2006 Australian Idol winner Damien Leith is back with his brand new album, Remember June, a CD already has the industry buzzing. I caught up with Damien today to chat about the album which he calls “a labour of love,” his new novel, and why he’s itching to get on the road.
I heard you say that creating Remember June is the proudest you’ve been since winning Idol. What is it about this album that’s really excited you?
I think really the biggest thing about this album is that right from the onset, I had a concept that I wanted to work off, and everything I did towards making the album, towards writing it, stuck entirely to that concept all the way through. So the whole album hasn’t been swayed either way by thinking “I might need this sort of song” or “I might need that sort of song.” It’s just an album which I personally really wanted to make. Thanks to Sony I got to do that. It’s kind of a labour of love in a way, this album.
Your new single “To Get To You” has a bit of a pop-rock feel, which is something we haven’t really heard from you before. Is that indicative of the other songs we’ll hear on Remember June?
It is. You know, the album’s got a story from start to end. It’s got an intro and it’s got an outro. And to have a story, it’s definitely allowed us to have more up-tempo stuff on the album. But at the same time, I’ve still got some slower songs. But I think overall the sound of the album is big; it’s a big epic or anthemy sort of sound throughout the entire album. So even if it’s a slow song, it’s a big slow song.
So it [“To Get You To”] gives you a taste of the album, but there are some really intimate songs on there which I think are even stronger. They’re probably the stronger songs.
It was produced by Stuart Crichton, who’s worked with the Pet Shop Boys, Kylie Minogue, and so many other big names. What was he like to work with?
He was fantastic. There’s a couple of co-writes with him as well. We did the song “Forgive, Forget” with him and a mate of his, Blair [McKichan] from the UK. He’s not only an amazing producer but he’s an incredible writer as well.
We’ve become really good friends as a result of it as well. We’ve continued to write more and more songs together. He’s just a genius. I can’t get over how quickly he works. He makes a decision and he goes for it. There’s no second-guessing. He just goes for it. I was in awe of the way he works.
It’s been three years since you won Australian Idol. How do you feel about that experience looking back?
To be perfectly honest, for one thing it seems like a long, long time away. The last few years have been so busy with so many different things going on that it seems like a long, long time ago. But I have to say I have no regrets about my time on Idol. Without it I wouldn’t be talking to you today. I would never have broken through.

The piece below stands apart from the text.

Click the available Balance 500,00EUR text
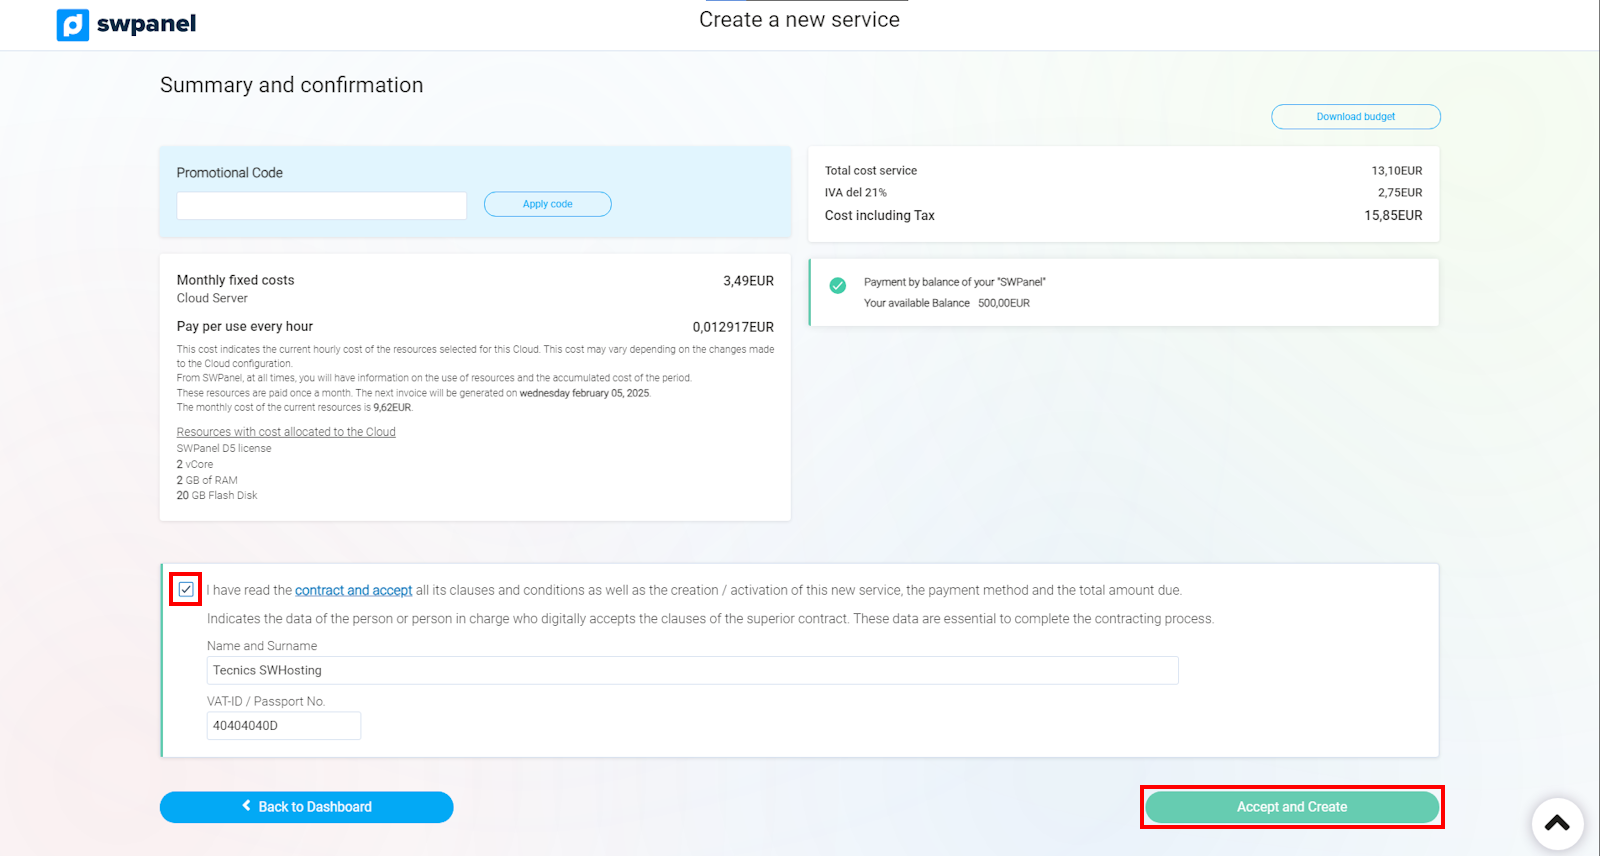Image resolution: width=1600 pixels, height=856 pixels. (x=1003, y=303)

I think at that stage I was at a turning point in my life where I had to decide: family commitments and work and all the rest, or am I going to give this one more shot. I’d been chasing it for years and years and years, it had been all the usual stuff of demos and gigging here, there, and everywhere for years and years.
It’s not 100% profit-driving, and it does have a negativity associated with it as well, but overall I’m grateful for having been involved.